== ARTICLE ==

↓↓↓

Connie in the Country is the seventh studio album by American country singer Connie Smith. It was released in February 1967 via the RCA Camden label and contained ten of tracks of material. It was her first to be released on RCA's budget Camden label. Unlike other RCA Camden albums, the project consisted of new recordings for Smith's catalog. This included the single, "Cry, Cry, Cry", which was a top 20 hit on the American country songs chart in 1968.

Background and content
Connie Smith had first signed with the RCA label in 1964 and released her first single the same year. That single, "Once a Day", reached number one on the country chart for eight weeks and brought forth a series of top ten singles during the decade. Smith had released six studio albums with RCA Victor between 1965 and 1967. Connie in the Country would be her first studio recording with RCA Camden, a budget subdivision of RCA Victor. Prior to Smith, only country artist Jim Reeves had recorded a studio album with RCA Camden. Smith's RCA Camden project would be a traditionally-influenced country album. According to biographer Colin Escott, "The underlying assumption seemed to be that people who liked hardcore country music wouldn't or couldn't pay full-price."

↑↑↑

== DATASET EXCERPTS ==

↓↓↓

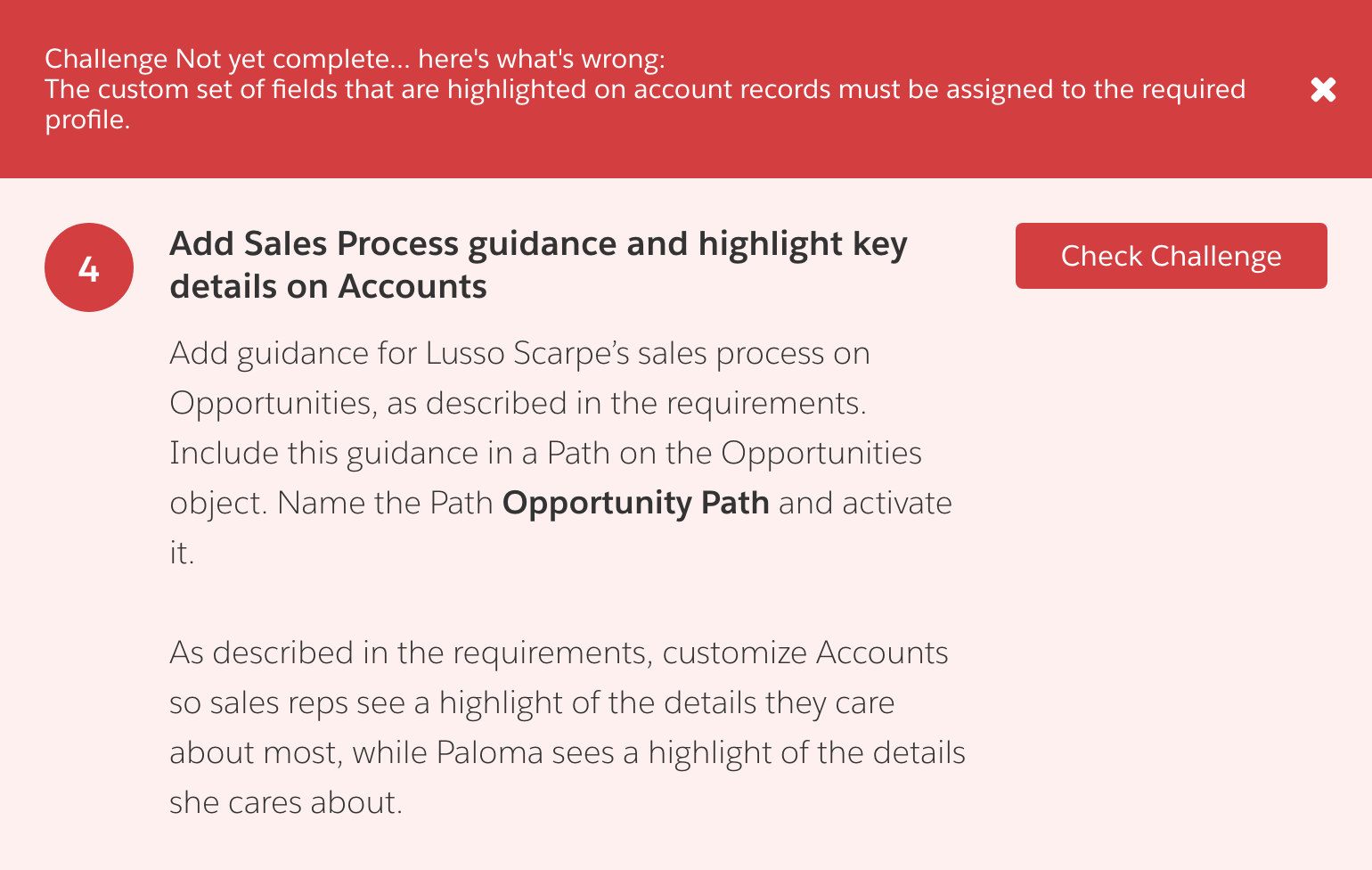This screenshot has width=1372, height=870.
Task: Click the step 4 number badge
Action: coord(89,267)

↑↑↑
↓↓↓

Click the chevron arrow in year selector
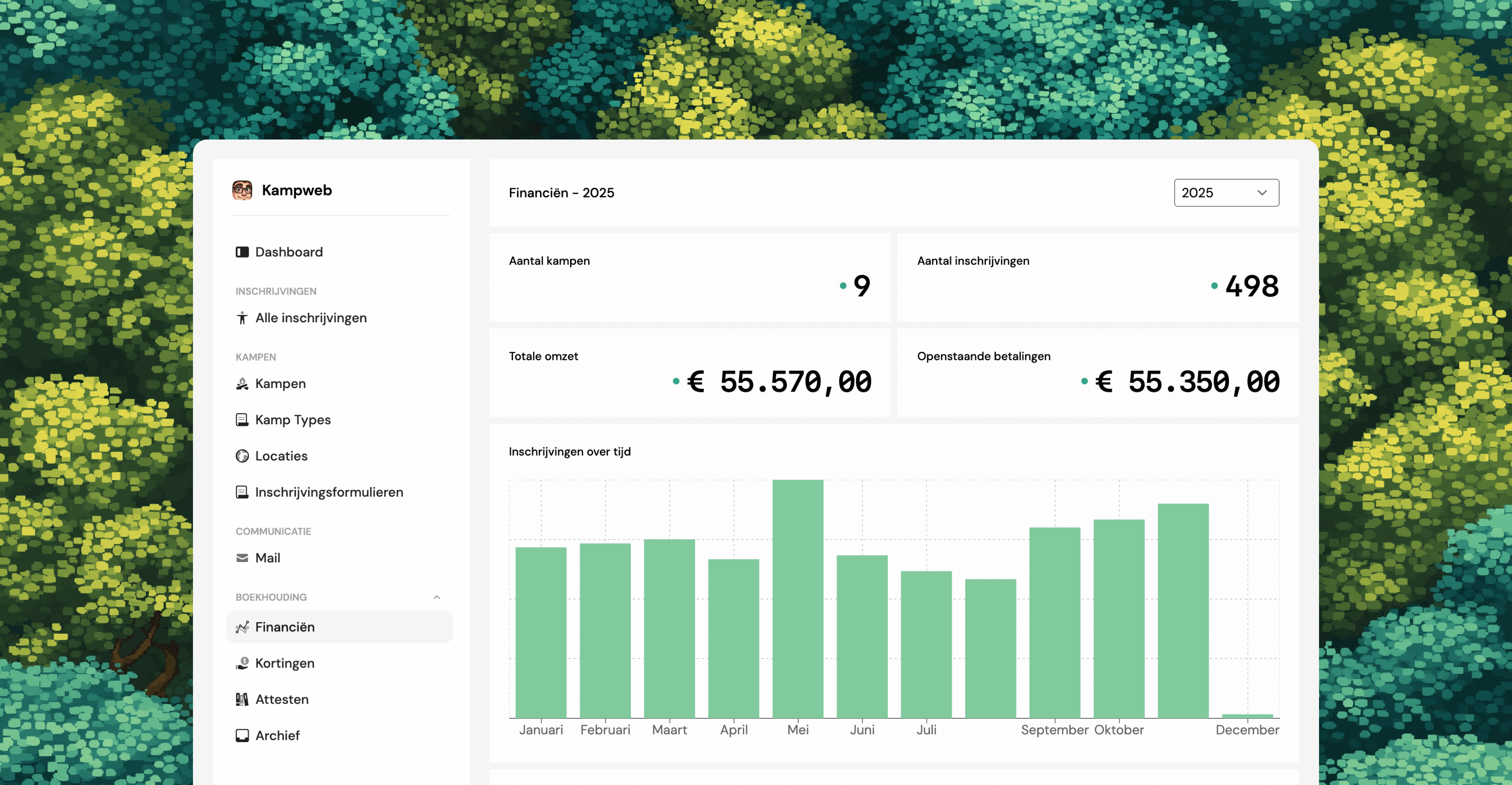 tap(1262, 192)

↑↑↑

== GIVEN EXERCISE ==
Copy the part of the Connie in the Country article that opens with the words containing "Connie in the Country is" and closes with "chart in 1968.", word for word.

== EXERCISE RESPONSE ==
Connie in the Country is the seventh studio album by American country singer Connie Smith. It was released in February 1967 via the RCA Camden label and contained ten of tracks of material. It was her first to be released on RCA's budget Camden label. Unlike other RCA Camden albums, the project consisted of new recordings for Smith's catalog. This included the single, "Cry, Cry, Cry", which was a top 20 hit on the American country songs chart in 1968.